Benché il titolo richiami al capolavoro di Ferrara, al di là del personaggio principale, il film di Werner Herzog ha ben poco a che fare con il suo predecessore.

Se quello era un film sulla colpa e sulla possibilità di espiazione, questo è invece un inesorabile ritratto cinico e disincantato di un uomo che semplicemente ama la propria dipendenza dalle droghe, i propri metodi assai discutibili, la propria capacità di sfruttare le persone e volgere al meglio per se stesso anche le situazioni più improbabili.

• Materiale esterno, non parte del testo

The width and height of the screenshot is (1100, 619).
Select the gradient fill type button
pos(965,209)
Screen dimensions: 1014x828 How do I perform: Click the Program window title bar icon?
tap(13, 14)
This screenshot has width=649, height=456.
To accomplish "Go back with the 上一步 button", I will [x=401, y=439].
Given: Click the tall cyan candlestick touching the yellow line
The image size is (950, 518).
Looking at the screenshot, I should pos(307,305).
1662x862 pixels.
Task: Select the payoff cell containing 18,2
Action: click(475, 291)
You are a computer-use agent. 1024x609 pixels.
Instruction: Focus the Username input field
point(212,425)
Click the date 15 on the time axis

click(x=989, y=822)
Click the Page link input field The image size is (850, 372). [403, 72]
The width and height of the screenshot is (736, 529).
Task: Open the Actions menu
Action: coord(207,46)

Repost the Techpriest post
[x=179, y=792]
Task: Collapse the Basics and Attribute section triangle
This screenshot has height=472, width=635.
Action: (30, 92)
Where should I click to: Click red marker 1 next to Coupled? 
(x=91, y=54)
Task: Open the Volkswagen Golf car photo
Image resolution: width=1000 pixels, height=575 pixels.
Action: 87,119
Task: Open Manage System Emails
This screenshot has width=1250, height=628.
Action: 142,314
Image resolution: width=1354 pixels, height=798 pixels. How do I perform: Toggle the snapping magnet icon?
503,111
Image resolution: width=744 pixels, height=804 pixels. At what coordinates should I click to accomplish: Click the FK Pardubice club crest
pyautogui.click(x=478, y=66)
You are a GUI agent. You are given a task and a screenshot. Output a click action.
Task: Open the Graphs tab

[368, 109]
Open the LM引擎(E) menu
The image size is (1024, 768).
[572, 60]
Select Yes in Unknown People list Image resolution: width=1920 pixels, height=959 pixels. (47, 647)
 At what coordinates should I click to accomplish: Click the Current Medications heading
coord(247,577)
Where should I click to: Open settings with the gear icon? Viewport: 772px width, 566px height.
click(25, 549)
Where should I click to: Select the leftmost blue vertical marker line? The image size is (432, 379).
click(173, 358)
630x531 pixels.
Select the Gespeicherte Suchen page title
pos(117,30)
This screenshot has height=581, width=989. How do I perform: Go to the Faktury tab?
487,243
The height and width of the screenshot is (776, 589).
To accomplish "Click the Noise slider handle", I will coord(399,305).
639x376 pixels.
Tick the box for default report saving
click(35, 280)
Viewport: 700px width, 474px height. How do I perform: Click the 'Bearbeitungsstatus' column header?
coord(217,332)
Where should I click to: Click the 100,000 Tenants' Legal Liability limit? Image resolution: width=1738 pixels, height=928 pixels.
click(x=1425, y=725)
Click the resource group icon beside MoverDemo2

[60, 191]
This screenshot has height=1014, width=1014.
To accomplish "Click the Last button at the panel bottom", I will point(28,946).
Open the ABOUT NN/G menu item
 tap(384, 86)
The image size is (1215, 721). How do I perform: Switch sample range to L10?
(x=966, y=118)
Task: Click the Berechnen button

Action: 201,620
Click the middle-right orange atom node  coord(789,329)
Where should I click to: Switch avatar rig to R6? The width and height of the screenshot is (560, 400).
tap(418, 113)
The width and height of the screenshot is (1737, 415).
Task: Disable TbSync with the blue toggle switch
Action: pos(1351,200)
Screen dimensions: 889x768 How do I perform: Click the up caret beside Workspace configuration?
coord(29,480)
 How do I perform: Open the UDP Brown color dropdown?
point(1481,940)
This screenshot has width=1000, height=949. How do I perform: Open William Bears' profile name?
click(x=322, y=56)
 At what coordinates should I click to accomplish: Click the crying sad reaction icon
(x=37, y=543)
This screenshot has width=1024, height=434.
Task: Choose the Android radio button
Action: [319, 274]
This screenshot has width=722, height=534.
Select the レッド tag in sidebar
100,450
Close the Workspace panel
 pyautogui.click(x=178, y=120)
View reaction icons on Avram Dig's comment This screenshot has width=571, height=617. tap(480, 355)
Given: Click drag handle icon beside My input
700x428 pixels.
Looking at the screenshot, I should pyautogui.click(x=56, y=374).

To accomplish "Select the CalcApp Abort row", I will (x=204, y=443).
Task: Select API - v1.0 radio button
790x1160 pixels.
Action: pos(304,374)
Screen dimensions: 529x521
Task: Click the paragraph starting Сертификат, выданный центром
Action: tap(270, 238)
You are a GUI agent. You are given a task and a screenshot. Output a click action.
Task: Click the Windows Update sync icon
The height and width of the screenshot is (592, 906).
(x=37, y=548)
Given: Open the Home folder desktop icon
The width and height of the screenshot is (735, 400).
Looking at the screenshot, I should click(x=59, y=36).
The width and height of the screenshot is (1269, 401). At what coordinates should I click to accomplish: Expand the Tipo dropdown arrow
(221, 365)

Un tenente cattivo, quindi, non perché ha perso la speranza e si sente abbandonato da tutti, Dio compreso (come nel film di Ferrara), ma semplicemente perché non ne può fare a meno. Il suo modo di fare estremo e sopra le righe è l’unica maniera che conosce per poter sopravvivere in un mondo che non capisce, dal quale si sente escluso e da cui cerca di escludersi sempre di più: un essere umano alla deriva che al massimo può concedersi qualche momento di malinconia, ma nulla più.

Mentre la precedente versione era un film profondamente spirituale, quello di Herzog si mantiene su una dimensione materiale ed estremamente concreta: Terrence McDonagh non fa nulla per nulla e il suo abbandonarsi alla perdizione, perdendo il controllo della situazione, non è un fine, bensì un mezzo per spingersi sempre oltre.

Il mondo è un caos senza regole e lasciarsi travolgere da esso è l’unico modo per sopravvivere. In questo senso il film è profondamente herzoghiano, grazie ad un protagonista estremo, l’ennesimo perdente della filmografia del regista monegasco, consapevole della sua natura, ma testardo fino in fondo: un outsider colpito e destabilizzato radicalmente nel suo essere uomo e individuo, privo di qualsiasi speranza di riconnettersi ad un tessuto sociale che non gli appartiene.

Ed è per questo che l’operazione di Herzog risulta essere, oltre che estremamente intelligente, assai affascinante. Alcuni degli assunti principali del film di Ferrara vengono infatti ribaltati e trattati con una pungente e sorprendente ironia surreale, mai fine a se stessa, ma che si rivela azzeccata nel raccontare la depravazione e la totale assenza di limiti di McDonagh. E il ribaltamento finale è solo l’ennesima conferma di un prodotto adattato in maniera geniale, regalando uno sguardo sull’America di oggi che, tra un sorriso e l’altro, è netto e per nulla consolatorio.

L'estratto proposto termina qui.